After each prostatectomy, the researchers examined the surgically removed tissue to determine whether the immunotherapy and hormone treatments had an immune-stimulating effect. They found that the CD8+ T-cell density was more than twice as high in prostate tissue from men who received any treatment before surgery compared with those who didn’t. However, the group that received both GVAX and cyclophosphamide in addition to degerelix had comparable CD8+ T-cell densities to those who received degerelix alone.
“What that tells us is that the most important factor in stimulating prostatic CD8+ T-cells wasn’t GVAX or cyclophosphamide but the degerelix itself,” Antonarakis says.
On the down side, the immune-stimulating effect wasn’t isolated to CD8+ T cells; the levels of Tregs also rose as well in both treatment groups, Antonarakis adds, which could dampen the CD8+ T-cells’ cancer-fighting effects. To address this issue, Antonarakis says, ongoing clinical trials at Johns Hopkins are testing the use of a combination of degerelix with either prostate cryotherapy, which applies freezing temperatures to tumors and releases immune-stimulating molecules from the prostate into the bloodstream; or with immunotherapy drugs known as checkpoint inhibitors such as pembrolizumab.
In a look-back study of patients with head and neck cancers enrolled in a clinical trial of the immunotherapy drug pembrolizumab (Keytruda), Johns Hopkins physicians have found preliminary evidence that cancers with abundant mutations and a gene signature specific for immune system T-cell inflammation may respond better to immunotherapy drugs that block a protein called PD-1.
Pembrolizumab is FDA-approved for five cancer types, including head and neck cancer, and approximately 18 percent of patients with the disease respond to the drug, Johns Hopkins researchers say. However, physicians currently have no way to tell which patients with advanced cancers may respond.
Ranee Mehra, M.D., associate professor of oncology at the Johns Hopkins Kimmel Cancer Center, and her colleagues analyzed tumor tissue samples from 107 patients with head and neck cancer who received pembrolizumab. (ASCO Abstract 6009). Using genomic sequencing, the researchers looked at the abundance of mutations in the patients’ cancers and the expression of genes related to T-cell inflammation. The researchers also determined whether patients were positive or negative for human papillomavirus (HPV), which is linked to head and neck cancer. An increased mutation burden can produce large amounts of abnormal, foreign-looking proteins and is thought to make the malignant cells more visible to the immune system and susceptible to immunotherapy.
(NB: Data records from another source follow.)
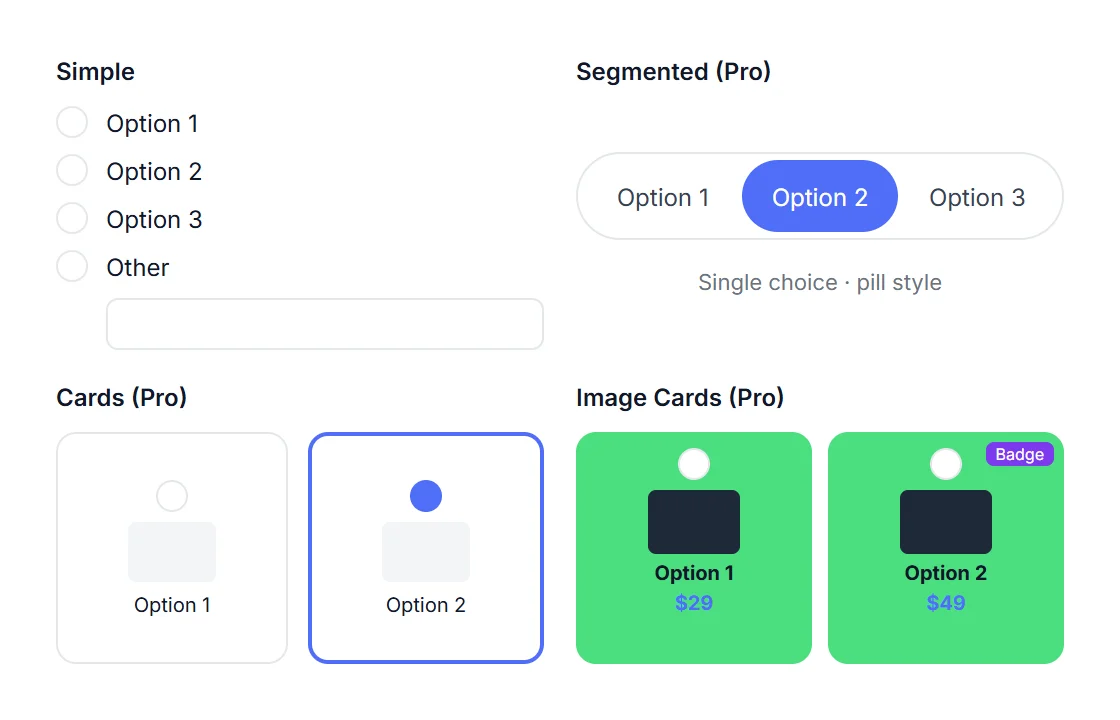
Task: Click gray placeholder image in Option 2 card
Action: click(x=426, y=551)
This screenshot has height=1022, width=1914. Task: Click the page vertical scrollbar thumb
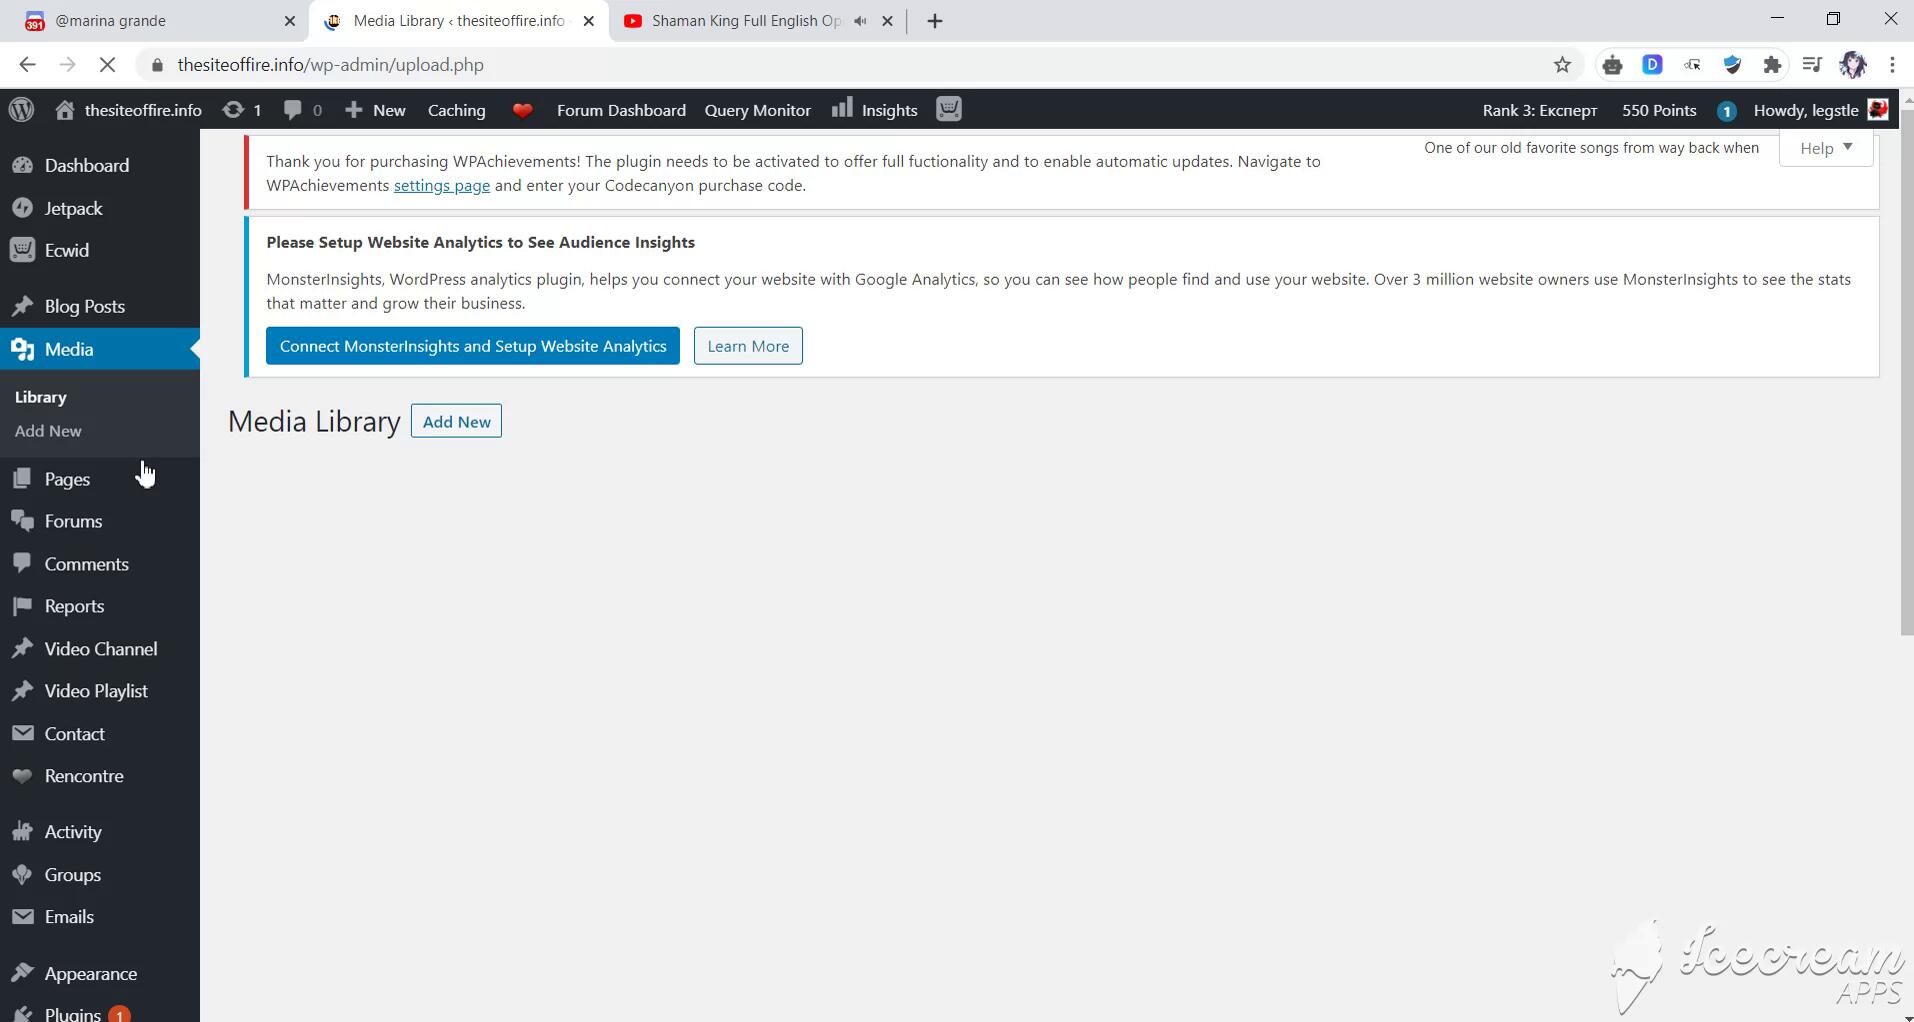pyautogui.click(x=1906, y=370)
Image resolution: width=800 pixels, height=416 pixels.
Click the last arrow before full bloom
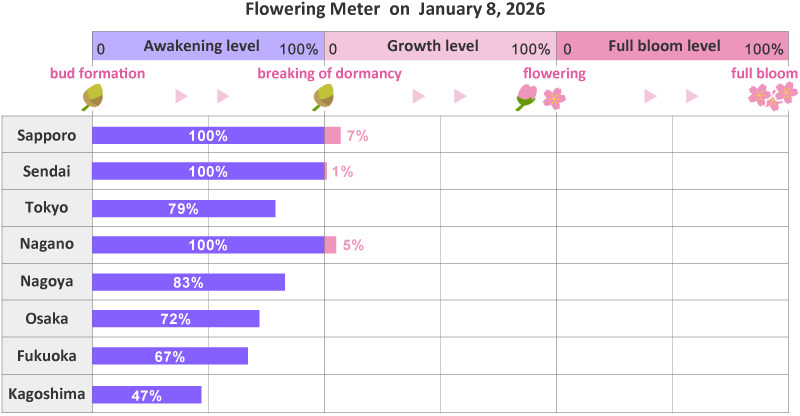(692, 96)

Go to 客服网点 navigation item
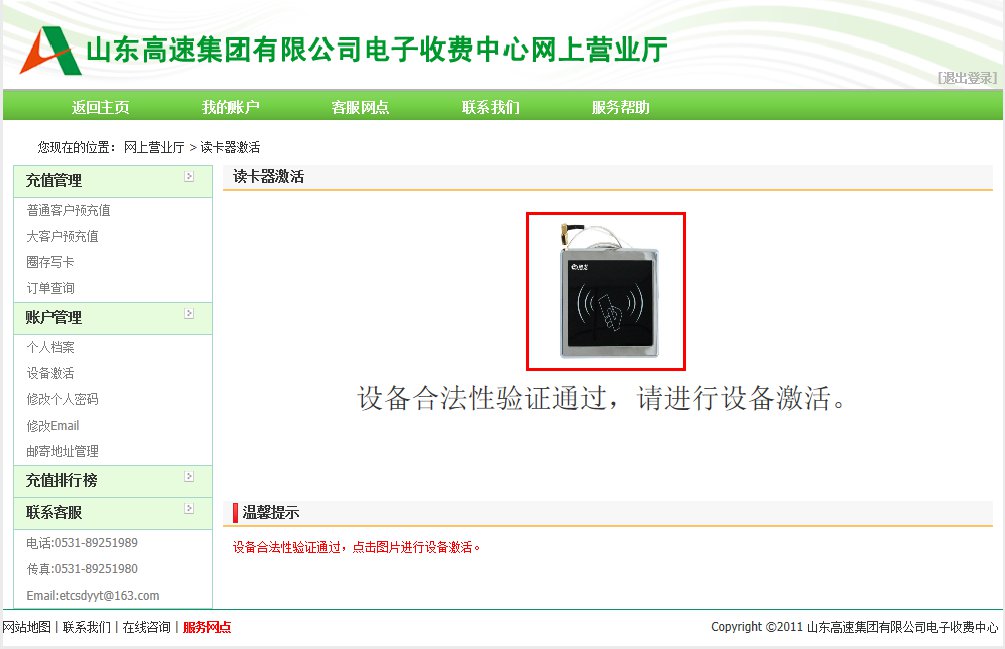click(360, 107)
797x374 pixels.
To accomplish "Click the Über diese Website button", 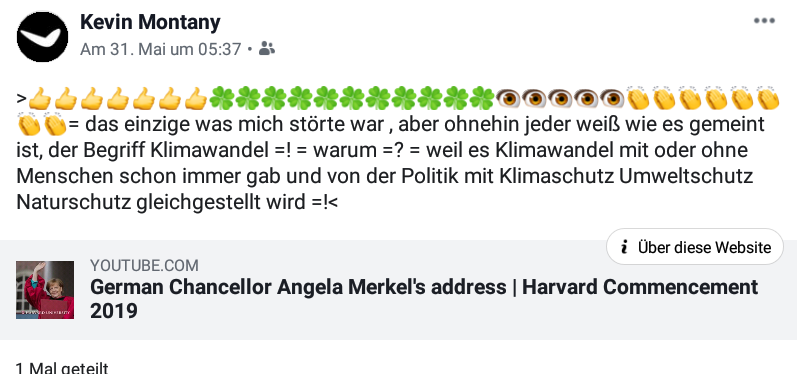I will coord(695,247).
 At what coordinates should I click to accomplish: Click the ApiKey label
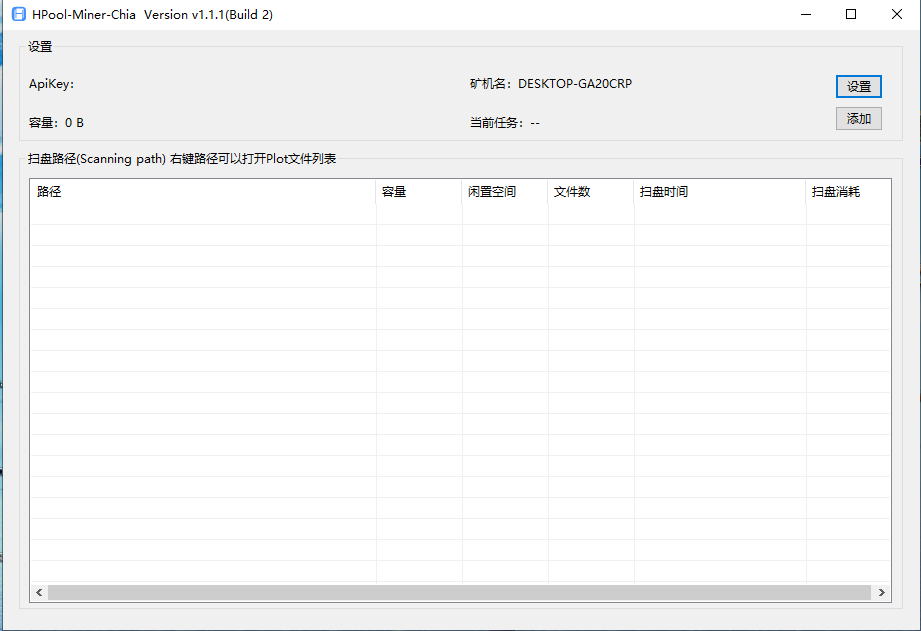tap(52, 84)
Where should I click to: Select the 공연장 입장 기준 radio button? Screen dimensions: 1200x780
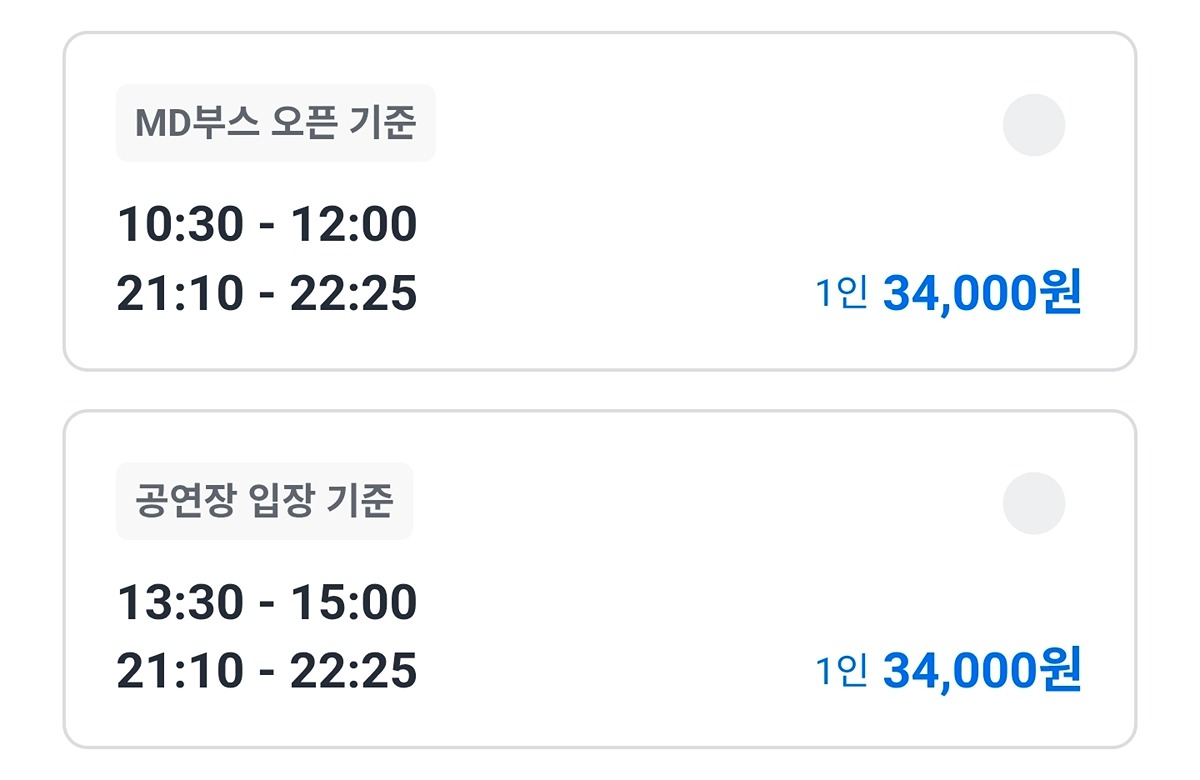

Of the 107 patients, 21 responded to pembrolizumab and 14 of them were negative for HPV. Among 39 patients in the total group who had high mutation burden in their cancers, 12 (31 percent) responded to the drug. Some 52 of the 107 had increased expression of T-cell inflammation genes, and 14 of them (27 percent) responded to pembrolizumab. Of 30 who had both high mutation burden and high T-cell inflammation gene expression, 12 responded (40 percent).
Mehra says that the small number of responders is a limitation of the study, but she says there seems to be a trend in better response to pembrolizumab among those with high mutation burden and T-cell inflammation gene expression.
“Our study suggests tumor genetic biomarkers that need further evaluation in future clinical trials of immunotherapy,” says Mehra. “Patients who respond to these drugs tend to respond for a long time, so it’s important to predict who may be more likely to respond.”